ARBEITSAUFTRÄGE
(a) Prüfe anhand des Textauszugs, ob die folgenden Aussagen zutreffen, und belege jede Antwort mit einem wörtlichen Zitat: (i) Die ersten Holzski gab es im Alter von drei Jahren zu Weihnachten. (ii) Die Skikarriere endete mit 18 Jahren. (iii) Alle nationalen Nachwuchsrennen wurden gewonnen.
(b) Nenne alle konkreten Altersangaben, die der Textauszug für die Ich-Person macht, jeweils mit dem Ereignis, das diesem Alter zugeordnet ist.

TEXTAUSZUG

= = =

Wie alles begann
Wie jedes Kind war ich voller Bewegungsdrang und wollte viel Neues entdecken.
Von klein auf trieb ich viel Sport in verschiedenen Sportarten.
Im Alter von drei Jahren bekam ich von meinen Eltern die ersten Holzski mit Lederbindung zu Weihnachten geschenkt. Daraufhin entdeckte ich die Leidenschaft für das Skifahren. Jeden Tag nach der Schule ging ich auf meinen Hausberg in Skoczow (Schlesien) und fuhr bis in die Abendstunden Ski. Außerdem begann ich als Sechsjähriger in meinem Heimatklub „Beskid Skoczow“ Fußball zu spielen. Dieser Sport wurde zu meiner zweiten großen Leidenschaft.
Als Kind wollte ich immer Ski Slalom-Weltmeister und Fußballprofi werden. Die Fußballkarriere reichte später bis in die zweite polnische Bundesliga und für die Einberufung in die U18 Nationalmannschaft.
Als ich 16 war, endete meine Skikarriere. Ich war damals in meiner Altersklasse erfolgreich und fuhr viele nationale Nachwuchsrennen, die ich alle, bis auf zwei, gewann.
Um mir die erstrebte internationale Skikarriere zu ermöglichen, hätten meine Eltern jedoch viel Geld in meine weitere Skikarriere investieren müssen. Es war die Zeit des Kommunismus und die finanziellen Mittel meiner Eltern waren beschränkt. Somit war meine internationale Skikarriere beendet, bevor sie überhaupt begonnen hatte. Aufgrund dieser bitteren Tatsache war ich am Boden zerstört und sehr traurig.
Eines Abends, es war ein tief verschneiter Winter, setzten sich meine Eltern mit mir gemeinsam an einen Tisch und wir führten ein konstruktives Krisengespräch.

= = =

DATEN

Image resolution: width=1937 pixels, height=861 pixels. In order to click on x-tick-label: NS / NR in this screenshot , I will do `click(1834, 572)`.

= = =

LÖSUNGEN
(a)
(i) Ja: „Im Alter von drei Jahren bekam ich von meinen Eltern die ersten Holzski mit Lederbindung zu Weihnachten geschenkt.“
(ii) Nein: „Als ich 16 war, endete meine Skikarriere.“
(iii) Nein: „fuhr viele nationale Nachwuchsrennen, die ich alle, bis auf zwei, gewann.“

(b)
- Drei Jahre: die ersten Holzski mit Lederbindung als Weihnachtsgeschenk der Eltern
- Sechs Jahre: Beginn des Fußballspielens im Heimatklub „Beskid Skoczow“
- 16 Jahre: Ende der Skikarriere